The market leader for online cricket scorecards in 2014 was ESPN CricInfo. Below is how a typical scorecard would look. It was text heavy, multi-tab and multi-page.
Most people following cricket online are living in the ALT-TAB world — on one tab they are working and on the other they are reading the scorecard. The scorecard should be one screenful of information, there should not be any scrolling and it should be very easy for the audience to compare the changes in the score compared to the previous time they saw the scorecard.
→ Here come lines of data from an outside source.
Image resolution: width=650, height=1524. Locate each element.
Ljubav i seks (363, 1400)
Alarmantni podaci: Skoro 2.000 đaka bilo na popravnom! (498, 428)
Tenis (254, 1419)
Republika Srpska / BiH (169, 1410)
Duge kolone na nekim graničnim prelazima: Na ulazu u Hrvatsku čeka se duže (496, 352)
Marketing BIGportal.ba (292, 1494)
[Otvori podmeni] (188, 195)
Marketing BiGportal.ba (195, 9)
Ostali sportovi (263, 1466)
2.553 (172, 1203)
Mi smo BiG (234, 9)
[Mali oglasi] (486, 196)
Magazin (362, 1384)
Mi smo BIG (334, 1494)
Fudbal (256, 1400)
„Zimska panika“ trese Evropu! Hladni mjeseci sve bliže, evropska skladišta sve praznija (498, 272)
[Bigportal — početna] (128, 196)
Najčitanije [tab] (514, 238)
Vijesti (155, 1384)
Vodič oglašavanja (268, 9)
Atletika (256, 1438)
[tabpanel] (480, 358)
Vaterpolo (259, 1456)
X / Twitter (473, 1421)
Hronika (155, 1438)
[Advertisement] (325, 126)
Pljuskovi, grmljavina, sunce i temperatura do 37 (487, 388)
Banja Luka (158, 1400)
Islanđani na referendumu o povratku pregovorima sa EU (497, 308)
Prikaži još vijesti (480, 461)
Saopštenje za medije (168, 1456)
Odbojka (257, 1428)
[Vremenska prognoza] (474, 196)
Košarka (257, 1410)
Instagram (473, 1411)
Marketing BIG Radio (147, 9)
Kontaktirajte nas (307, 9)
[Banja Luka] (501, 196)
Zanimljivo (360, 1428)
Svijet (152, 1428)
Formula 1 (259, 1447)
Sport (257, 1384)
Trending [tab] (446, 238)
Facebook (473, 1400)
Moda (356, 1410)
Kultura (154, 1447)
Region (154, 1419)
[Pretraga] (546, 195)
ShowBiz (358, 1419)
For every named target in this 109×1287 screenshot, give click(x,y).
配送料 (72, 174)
Overs is the notion of time in a cricket match. One over has many balls, has one bowler and has two batsmen. Existence of batsmen across overs is partnerships. Partnerships and fall of wickets are two different perspectives of the same data set.
Fours and sixes are highlighted. Dot balls are shown with a full stop (which is cleaner than showing 0). The current ball is shown using a blinking cursor. Wickets are outliers and hence highlighted in red. A gantt chart showcases partnerships. End of partnership is fall of wicket.
Compare the experience against ESPN CricInfo’s scorecard. This reimagined scorecard resulted in a significant increase in the active users in the client’s online sports section
The scorecard was showcased and our co-founder Ritvvij Parrikh was interviewed in a History Channel Documentary show – Vital Stats of India.